• **Exercise**
Search the records for the string "computer". Copy each line where it occurs.

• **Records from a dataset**
┌──
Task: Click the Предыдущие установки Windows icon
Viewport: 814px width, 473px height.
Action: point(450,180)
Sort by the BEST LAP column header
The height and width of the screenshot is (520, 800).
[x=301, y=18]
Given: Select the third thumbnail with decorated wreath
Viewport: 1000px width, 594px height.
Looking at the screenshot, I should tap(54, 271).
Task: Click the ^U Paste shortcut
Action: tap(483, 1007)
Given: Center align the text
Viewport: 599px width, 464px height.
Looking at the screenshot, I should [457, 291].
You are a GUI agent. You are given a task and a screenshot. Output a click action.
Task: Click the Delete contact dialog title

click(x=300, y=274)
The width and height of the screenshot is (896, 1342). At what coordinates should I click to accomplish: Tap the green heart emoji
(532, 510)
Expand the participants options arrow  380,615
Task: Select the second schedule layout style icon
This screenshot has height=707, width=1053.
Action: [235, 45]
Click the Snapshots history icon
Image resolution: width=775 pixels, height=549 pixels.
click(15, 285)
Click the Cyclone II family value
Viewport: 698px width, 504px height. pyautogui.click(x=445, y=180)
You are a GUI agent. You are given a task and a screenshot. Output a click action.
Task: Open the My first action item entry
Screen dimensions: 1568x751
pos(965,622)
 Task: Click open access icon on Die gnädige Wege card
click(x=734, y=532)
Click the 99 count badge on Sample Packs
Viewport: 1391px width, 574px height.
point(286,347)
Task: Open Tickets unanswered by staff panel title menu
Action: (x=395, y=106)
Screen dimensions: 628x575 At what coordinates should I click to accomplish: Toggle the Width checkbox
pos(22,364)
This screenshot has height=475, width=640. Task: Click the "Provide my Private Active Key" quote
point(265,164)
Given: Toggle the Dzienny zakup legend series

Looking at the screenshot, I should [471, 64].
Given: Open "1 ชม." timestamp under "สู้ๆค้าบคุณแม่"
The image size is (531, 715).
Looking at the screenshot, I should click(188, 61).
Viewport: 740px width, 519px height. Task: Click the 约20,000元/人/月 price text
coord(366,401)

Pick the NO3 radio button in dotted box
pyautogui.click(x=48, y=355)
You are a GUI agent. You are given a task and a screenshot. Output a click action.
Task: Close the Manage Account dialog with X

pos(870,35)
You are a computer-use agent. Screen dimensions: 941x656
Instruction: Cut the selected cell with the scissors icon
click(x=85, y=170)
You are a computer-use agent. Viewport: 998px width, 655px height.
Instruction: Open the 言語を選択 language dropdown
└──
• **Exercise output**
You are a computer-use agent. Screen dimensions: 941x656
You are a computer-use agent. Viewport: 998px width, 655px height.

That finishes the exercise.